Wednesday, March 31, 2010

Can Your Voice Be Found?

A few days ago, Scott wrote a post on voice, and (as sometimes tends to happen) he and I disagreed on something. Based on my own personal experience, I believe that a writer can discover some sort of natural or authentic voice. Scott believes that "we find ways to write that achieve our goals for what we're writing, and when we do it's nice and enjoyable and easier. It feels 'natural' and 'like us.'"

So, he asked me to expand on what I thought was this natural, authentic voice...probably so that he can disagree with me again. Yes, Mr. Bailey, I'm psychic.

An authentic voice

Without getting into too many details, in 2008-2009, I had the opportunity to spend much less time on my day job and much more time on my fiction writing. During that time, I tried a bunch of literary experiments and discarded a lot of ideas I had about what I wanted to write. I felt like I got all of my writerly promiscuity out of the way in just six short months.

When that happened, I found myself at a loss for words. Suddenly, all of the techniques, all of the poetics, all of the technical tools that I considered to be in my arsenal had been culled. I no longer relied on Faulkner's technique of splicing words together or McCarthy's stringing together of actions with the word "and." I stopped making my characters take quick steps like Anna Karenina, and I didn't let them blush to the hairline anymore.
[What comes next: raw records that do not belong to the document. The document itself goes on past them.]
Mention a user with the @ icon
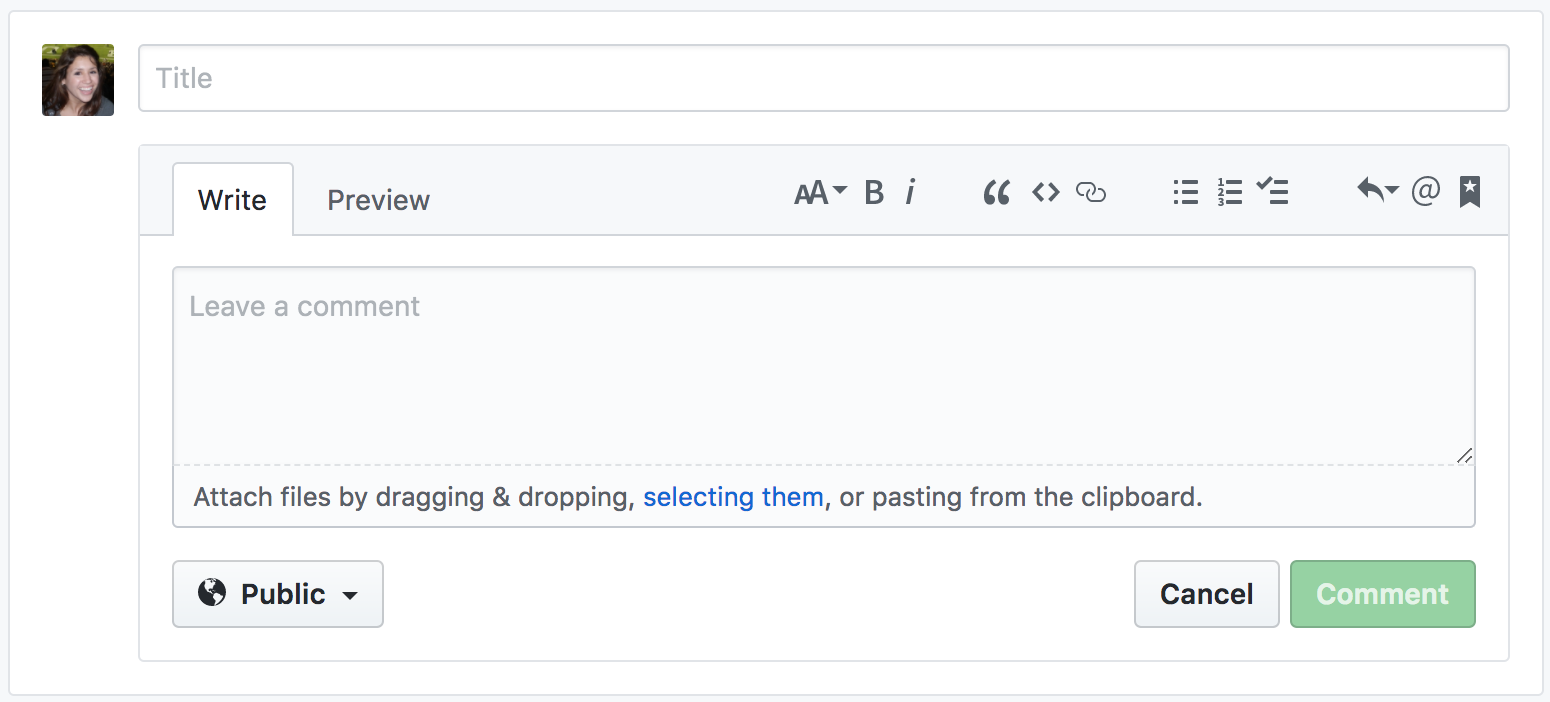The image size is (1550, 702). point(1425,191)
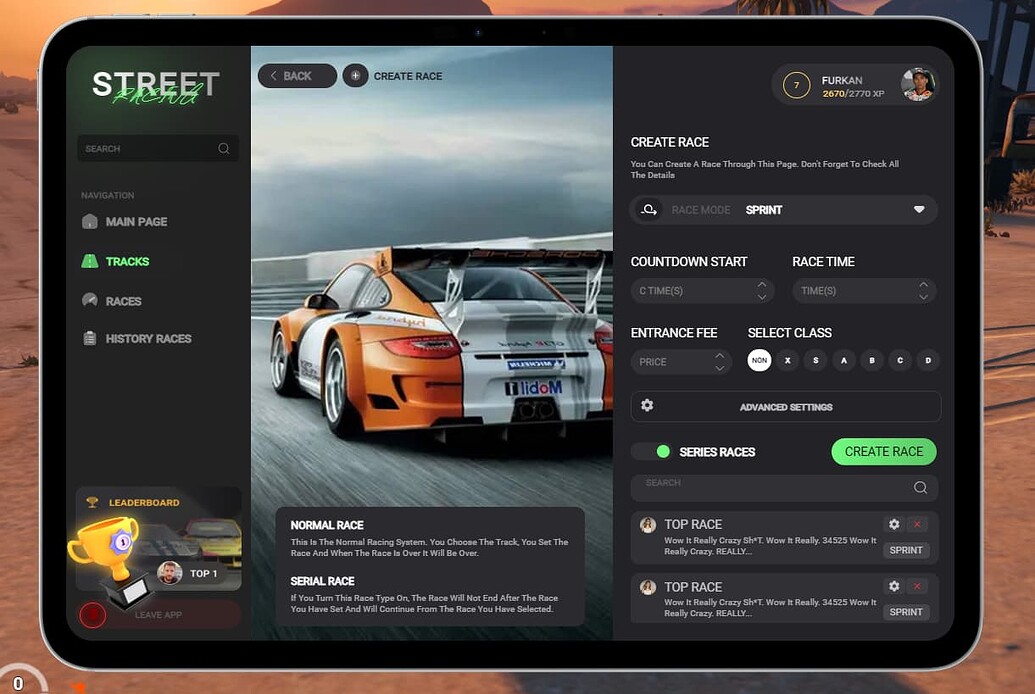This screenshot has width=1035, height=694.
Task: Delete the second Top Race with the red X
Action: 916,586
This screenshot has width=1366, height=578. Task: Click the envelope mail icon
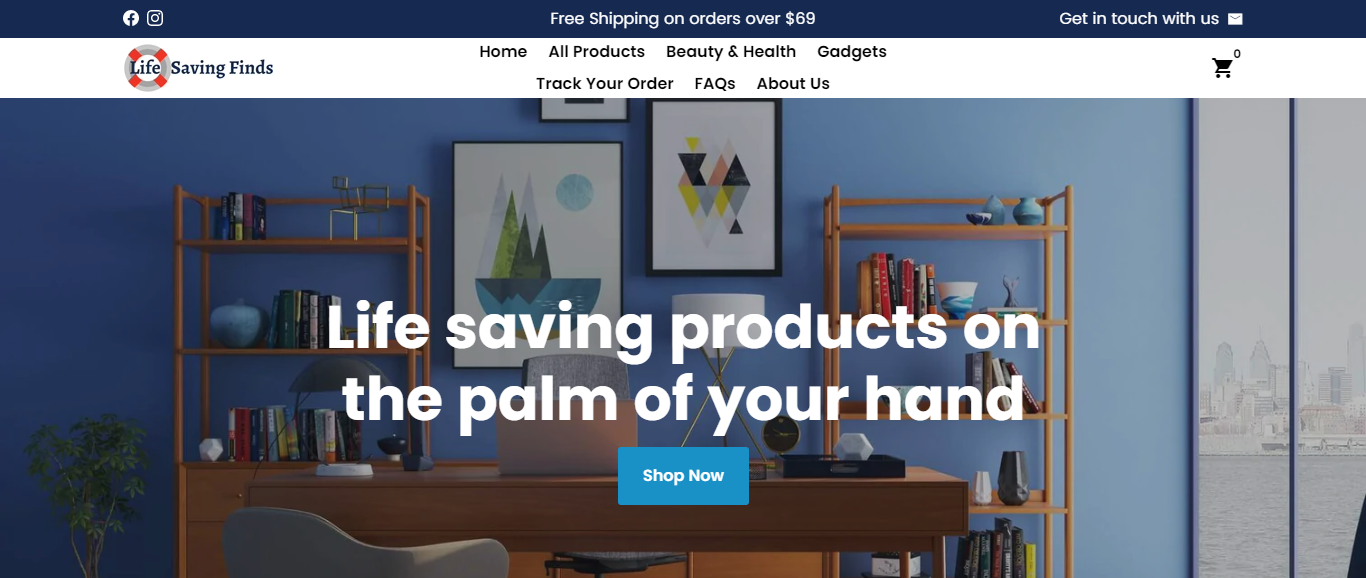[x=1235, y=19]
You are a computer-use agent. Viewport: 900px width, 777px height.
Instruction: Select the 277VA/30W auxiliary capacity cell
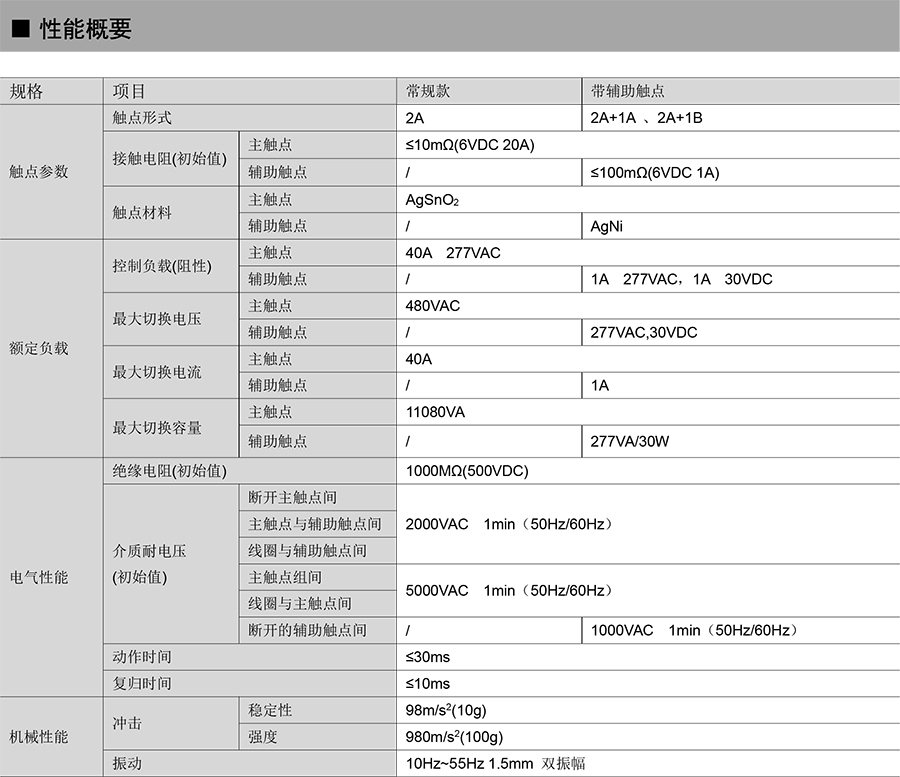click(x=629, y=441)
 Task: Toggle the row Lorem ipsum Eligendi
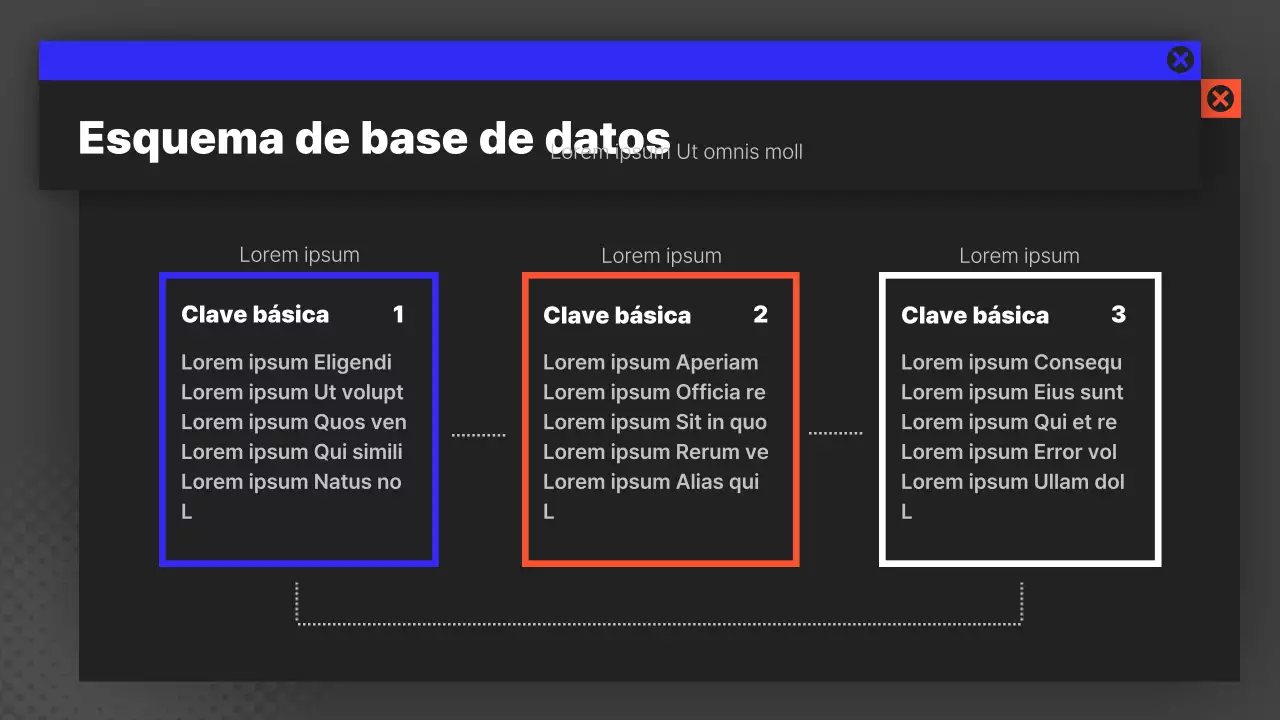coord(286,362)
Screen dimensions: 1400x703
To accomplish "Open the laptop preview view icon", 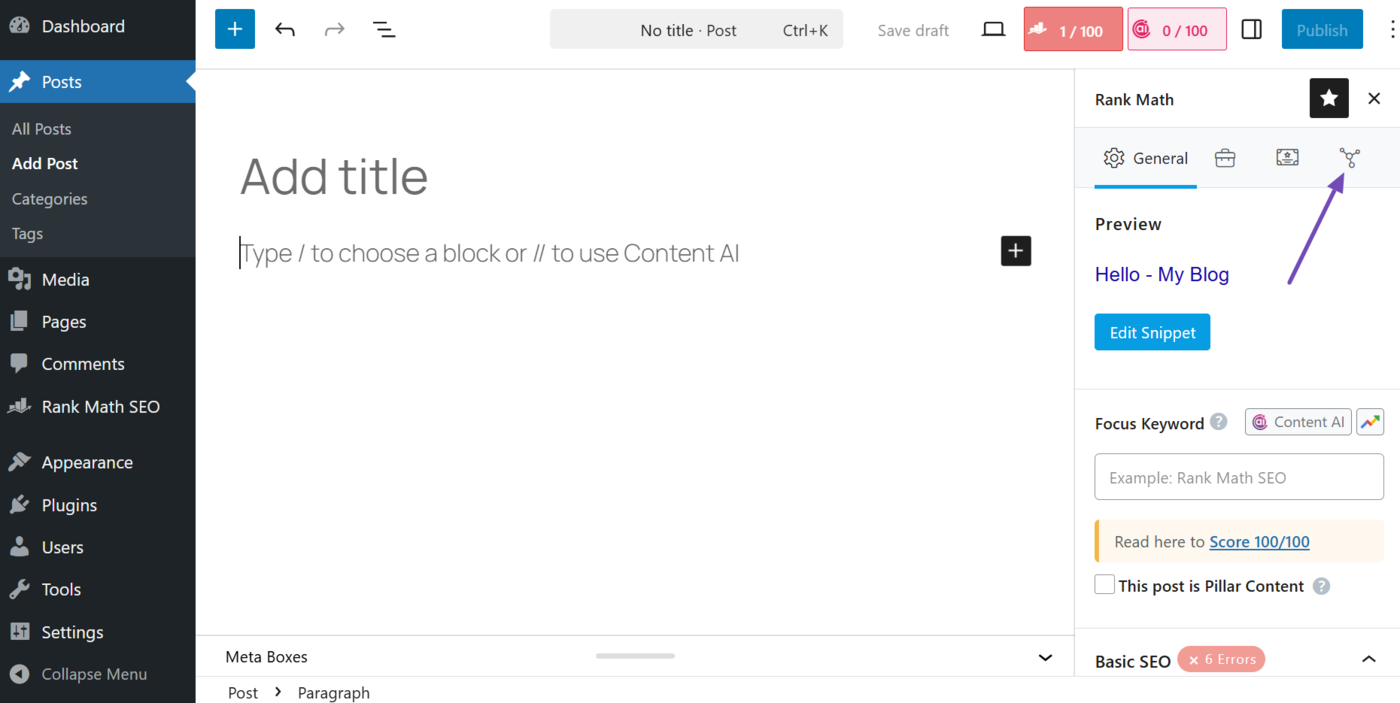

In other words, I stopped using other writers' inventions in a major way.

What I was left with was myself and my observations of the real world. If my character couldn't blush to the hairline (because, after all, Tolstoy came up with that), I had to observe real people in their real embarrassing situations and discover for myself how they responded. I needed to pay attention to myself and see how I responded when embarrassed. If I couldn't link together several actions with "and" I had to come up with my own sentence structures based on how I organized my own thoughts.

To me, this was finding my voice. I was writing based on what I was observing in life and how I was organizing those observations. That to me is authenticity.

Of course I couldn't completely be free. After all, I still had concepts like the metaphor to use. I didn't erase entirely my knowledge of the English language, and that in a sense will always be polluted by what I'v read before. But, I felt like I was working from a much simpler base.

In many ways, this made my life a whole lot harder. Writing progressed at a much slower pace. Everything I wrote required much more thinking for myself. But, my life also got a lot easier because I felt like I was making up my own answers and solving my own problems. When I was stealing techniques from Tolstoy, I was always comparing myself to him. He was an apple, and I was some sort of mutant, sub-apple. But, when I was inventing my techniques, I was suddenly an orange. And, even if I could imagine myself tasting better or glowing brighter to reach my own standards, I was comforted in knowing that I would have my own slot at the farmer's market.

I think that when we stop using other writers' voices, we start having to invent our own, and that comes out on the page. I believe that readers find these sorts of authentic voices more compelling simply because they are totally new ways of looking at the world. Now, more than ever, I feel like I am observing life, and I'm observing it because I want to write about it in my own voice.

17 comments:

  1. I like how you described finding your voice. I know I've picked up techniques from the authors I read, but I know my writing style well enough to realize that no matter how much I admire Patricia McKillip's poetic voice, it's not mine, and it doesn't have to be.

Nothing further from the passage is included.